Elinas blickt wandert zu Sam, sie scheint ihn regelrecht durchbohren zu wollen. Vielleicht ist meine erste Vermutung nicht richtig gewesen, irgendetwas scheint zwischen ihnen zu stehen. Doch nun gilt es, eine Entscheidung zu treffen. Gehe ich allein oder schließe ich mich dieser Gruppe an?
Ich warte einen Augenblick um meine Gedanken zu sammeln, doch eigentlich ist mir sofort klar gewesen, was ich tun will. Wenn ich allein gehe, werde ich sterben und ohne Ablenkung würde die Trauer mich wahrscheinlich in einen unendlichen Abgrund ziehen.
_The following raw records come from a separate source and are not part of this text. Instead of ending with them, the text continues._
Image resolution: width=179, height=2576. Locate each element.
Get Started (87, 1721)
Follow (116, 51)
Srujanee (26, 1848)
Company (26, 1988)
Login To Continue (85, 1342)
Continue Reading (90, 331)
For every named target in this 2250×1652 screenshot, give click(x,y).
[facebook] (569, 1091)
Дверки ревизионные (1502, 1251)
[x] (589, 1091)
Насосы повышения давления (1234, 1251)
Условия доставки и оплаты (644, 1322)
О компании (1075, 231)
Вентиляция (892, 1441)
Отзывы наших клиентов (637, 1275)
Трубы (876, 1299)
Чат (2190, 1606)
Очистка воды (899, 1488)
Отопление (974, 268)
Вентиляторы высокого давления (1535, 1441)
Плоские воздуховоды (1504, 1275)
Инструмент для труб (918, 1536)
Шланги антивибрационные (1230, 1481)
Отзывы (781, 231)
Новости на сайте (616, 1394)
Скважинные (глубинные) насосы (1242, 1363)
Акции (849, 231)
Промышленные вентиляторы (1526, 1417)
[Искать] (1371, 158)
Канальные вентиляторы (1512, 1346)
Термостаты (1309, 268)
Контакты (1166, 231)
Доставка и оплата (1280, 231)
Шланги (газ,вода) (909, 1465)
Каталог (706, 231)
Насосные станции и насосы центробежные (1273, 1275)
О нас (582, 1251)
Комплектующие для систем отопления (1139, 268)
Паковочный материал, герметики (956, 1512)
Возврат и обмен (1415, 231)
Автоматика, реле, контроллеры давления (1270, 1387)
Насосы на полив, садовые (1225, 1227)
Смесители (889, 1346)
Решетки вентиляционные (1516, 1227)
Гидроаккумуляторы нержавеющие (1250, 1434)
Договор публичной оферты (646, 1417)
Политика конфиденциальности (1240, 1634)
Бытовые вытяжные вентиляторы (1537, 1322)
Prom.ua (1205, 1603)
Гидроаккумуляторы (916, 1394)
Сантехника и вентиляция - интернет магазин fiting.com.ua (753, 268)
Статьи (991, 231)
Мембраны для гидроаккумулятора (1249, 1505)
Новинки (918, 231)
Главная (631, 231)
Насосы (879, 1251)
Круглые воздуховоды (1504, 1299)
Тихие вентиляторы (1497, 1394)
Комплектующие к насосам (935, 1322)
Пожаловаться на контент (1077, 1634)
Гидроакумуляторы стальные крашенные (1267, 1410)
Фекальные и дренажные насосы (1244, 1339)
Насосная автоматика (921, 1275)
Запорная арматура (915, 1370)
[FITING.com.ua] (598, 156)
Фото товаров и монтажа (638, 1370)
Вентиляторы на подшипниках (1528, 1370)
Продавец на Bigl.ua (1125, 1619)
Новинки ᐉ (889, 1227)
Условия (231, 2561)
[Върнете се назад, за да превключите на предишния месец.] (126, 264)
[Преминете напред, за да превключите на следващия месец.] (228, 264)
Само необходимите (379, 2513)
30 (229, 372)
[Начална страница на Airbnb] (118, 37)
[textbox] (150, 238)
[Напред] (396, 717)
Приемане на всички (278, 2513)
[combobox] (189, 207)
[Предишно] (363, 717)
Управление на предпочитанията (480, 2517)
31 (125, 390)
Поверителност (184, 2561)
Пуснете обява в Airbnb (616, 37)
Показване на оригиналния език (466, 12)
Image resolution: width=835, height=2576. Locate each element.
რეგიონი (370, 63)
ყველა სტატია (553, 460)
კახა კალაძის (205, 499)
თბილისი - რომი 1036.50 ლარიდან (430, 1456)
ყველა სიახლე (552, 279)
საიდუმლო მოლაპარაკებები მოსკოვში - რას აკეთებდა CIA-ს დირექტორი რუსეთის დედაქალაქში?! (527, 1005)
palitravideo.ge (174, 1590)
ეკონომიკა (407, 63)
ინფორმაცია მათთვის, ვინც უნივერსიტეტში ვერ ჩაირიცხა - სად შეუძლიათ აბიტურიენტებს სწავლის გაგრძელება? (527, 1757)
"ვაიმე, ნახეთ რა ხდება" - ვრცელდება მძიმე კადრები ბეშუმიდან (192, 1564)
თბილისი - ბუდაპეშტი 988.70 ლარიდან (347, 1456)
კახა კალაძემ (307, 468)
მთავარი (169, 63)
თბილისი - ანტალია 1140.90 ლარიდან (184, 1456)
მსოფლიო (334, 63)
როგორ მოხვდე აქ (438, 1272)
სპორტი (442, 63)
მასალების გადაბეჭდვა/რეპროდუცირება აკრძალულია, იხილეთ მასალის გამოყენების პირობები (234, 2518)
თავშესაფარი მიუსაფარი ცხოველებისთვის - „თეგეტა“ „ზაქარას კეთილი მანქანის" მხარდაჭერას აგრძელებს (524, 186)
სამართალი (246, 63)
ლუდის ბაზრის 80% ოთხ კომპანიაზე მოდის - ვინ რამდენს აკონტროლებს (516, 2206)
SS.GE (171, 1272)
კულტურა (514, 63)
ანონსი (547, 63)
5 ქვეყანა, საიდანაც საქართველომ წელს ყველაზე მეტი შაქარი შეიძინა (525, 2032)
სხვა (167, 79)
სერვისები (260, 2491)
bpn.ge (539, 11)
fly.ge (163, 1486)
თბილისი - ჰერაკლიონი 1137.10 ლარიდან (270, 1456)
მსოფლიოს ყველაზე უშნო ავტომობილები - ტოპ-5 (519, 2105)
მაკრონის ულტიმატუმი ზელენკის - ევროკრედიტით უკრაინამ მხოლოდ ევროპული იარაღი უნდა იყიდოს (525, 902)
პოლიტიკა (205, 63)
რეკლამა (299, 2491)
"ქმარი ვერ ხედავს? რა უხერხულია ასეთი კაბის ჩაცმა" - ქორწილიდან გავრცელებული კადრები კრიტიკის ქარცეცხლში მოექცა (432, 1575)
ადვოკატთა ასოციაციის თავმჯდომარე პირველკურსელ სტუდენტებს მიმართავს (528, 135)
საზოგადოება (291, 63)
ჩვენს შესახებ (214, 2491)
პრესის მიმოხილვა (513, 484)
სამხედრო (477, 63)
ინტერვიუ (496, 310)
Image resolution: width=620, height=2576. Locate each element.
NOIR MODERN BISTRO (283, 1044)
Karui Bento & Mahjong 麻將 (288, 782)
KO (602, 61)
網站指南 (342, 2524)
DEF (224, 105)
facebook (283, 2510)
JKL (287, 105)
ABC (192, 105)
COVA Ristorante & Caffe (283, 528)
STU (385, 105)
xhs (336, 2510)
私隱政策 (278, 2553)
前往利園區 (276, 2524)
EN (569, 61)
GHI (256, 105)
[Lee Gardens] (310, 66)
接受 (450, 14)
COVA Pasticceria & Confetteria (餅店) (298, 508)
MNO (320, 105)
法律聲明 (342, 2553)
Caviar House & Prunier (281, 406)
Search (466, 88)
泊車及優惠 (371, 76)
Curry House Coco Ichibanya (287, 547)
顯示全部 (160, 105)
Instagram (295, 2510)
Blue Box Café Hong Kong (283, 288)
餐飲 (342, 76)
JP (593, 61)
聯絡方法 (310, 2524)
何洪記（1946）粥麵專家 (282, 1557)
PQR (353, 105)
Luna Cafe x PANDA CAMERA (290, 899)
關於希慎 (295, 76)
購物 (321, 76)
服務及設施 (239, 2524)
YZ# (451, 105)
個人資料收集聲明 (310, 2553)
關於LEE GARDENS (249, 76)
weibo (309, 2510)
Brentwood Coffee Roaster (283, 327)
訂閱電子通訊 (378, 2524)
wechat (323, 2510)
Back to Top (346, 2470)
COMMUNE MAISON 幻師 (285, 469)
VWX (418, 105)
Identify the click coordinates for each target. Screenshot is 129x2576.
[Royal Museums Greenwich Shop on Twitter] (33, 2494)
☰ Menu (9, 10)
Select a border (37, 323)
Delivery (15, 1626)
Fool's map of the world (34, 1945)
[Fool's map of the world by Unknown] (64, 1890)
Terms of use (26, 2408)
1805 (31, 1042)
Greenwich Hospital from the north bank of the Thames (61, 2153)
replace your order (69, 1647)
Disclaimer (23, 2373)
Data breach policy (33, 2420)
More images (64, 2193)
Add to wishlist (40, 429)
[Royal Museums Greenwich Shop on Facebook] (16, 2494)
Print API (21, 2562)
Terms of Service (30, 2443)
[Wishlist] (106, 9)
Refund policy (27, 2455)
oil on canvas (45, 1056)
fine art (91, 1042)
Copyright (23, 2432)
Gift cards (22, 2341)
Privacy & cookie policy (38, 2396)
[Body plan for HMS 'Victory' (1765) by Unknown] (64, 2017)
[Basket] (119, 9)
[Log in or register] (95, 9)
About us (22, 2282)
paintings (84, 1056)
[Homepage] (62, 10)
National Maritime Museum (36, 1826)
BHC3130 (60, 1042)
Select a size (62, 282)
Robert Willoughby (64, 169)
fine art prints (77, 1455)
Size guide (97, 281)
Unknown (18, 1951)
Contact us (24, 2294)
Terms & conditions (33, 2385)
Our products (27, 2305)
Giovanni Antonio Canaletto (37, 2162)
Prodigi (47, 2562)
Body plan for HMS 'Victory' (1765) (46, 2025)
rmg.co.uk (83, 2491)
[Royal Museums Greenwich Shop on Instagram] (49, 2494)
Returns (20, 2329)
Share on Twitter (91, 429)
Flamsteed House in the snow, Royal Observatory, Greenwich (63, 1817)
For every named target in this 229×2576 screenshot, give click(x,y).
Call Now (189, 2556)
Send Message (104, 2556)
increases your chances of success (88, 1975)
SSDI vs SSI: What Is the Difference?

"Kann ich euch begleiten? Ich meine, ich bin trainiert und ausgebildet was kämpfen angeht. Ich wäre eine große Hilfe für euch und ihr wärt mir willkommene Gesellschaft. Alleine unterwegs zu sein birgt ziemlich große Gefahren.", ich sehe auf meine Schuhspitzen, damit ich niemanden anblicken muss.
Ich klinge nicht wie eine mutige Siegerin. Mehr wie eine Bettlerin die um Unterstützung bittet. Und genau das bin ich.
Elina blickt zunächst mich an, dann in die Runde, ehe Lucan das Wort ergreift.
"Ich habe nichts dagegen.", nicken von Seiten der anderen erübrigt weitere Worte und ich spüre Erleichterung in mir aufkeimen.
Das erste Bündnis seit über sechs Jahren, schießt mir durch den Kopf und unwillkürlich muss ich lächeln.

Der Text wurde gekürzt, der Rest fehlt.